**Requirements**.
Render every line of text in the data below as a JSON list of strings, one string per line, with blank lines and pictures left out.

**Listed records**.
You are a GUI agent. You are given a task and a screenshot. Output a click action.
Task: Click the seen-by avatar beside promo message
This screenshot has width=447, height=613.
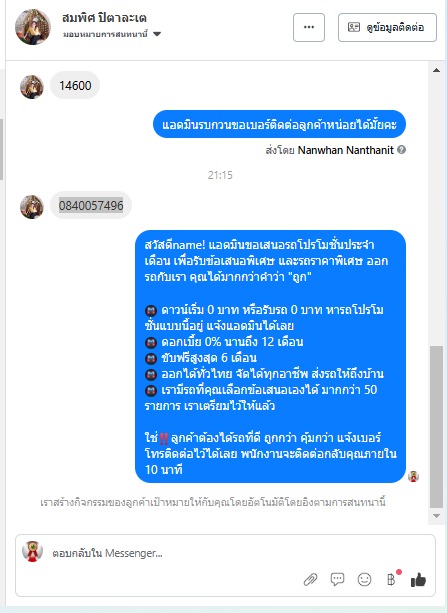tap(413, 476)
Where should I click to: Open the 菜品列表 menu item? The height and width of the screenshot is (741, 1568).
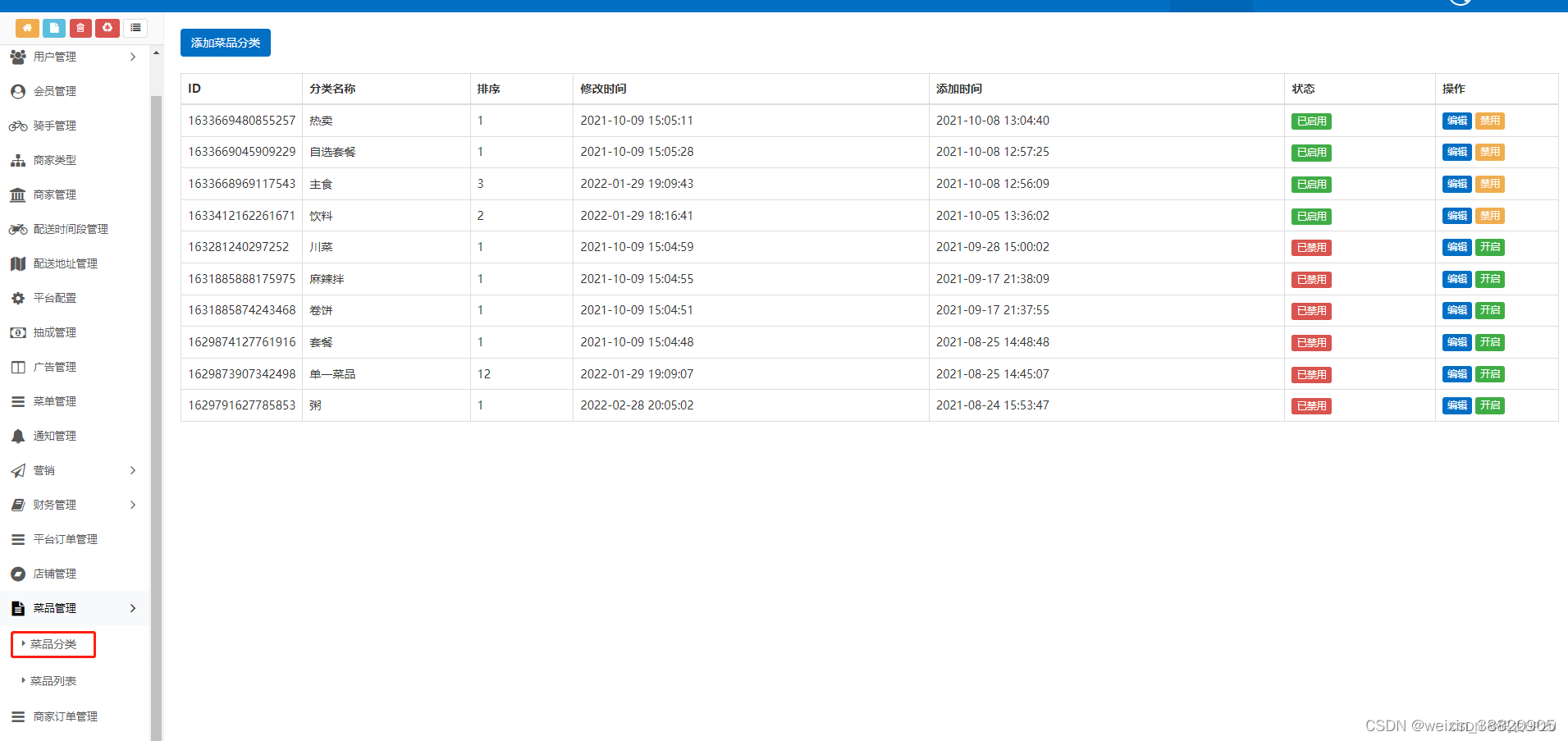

**Complete answer**.
[
  "You are a GUI agent. You are given a task and a screenshot. Output a click action.",
  "Task: Click the seen-by avatar beside promo message",
  "This screenshot has width=447, height=613.",
  "tap(413, 476)",
  "Where should I click to: Open the 菜品列表 menu item? The height and width of the screenshot is (741, 1568)."
]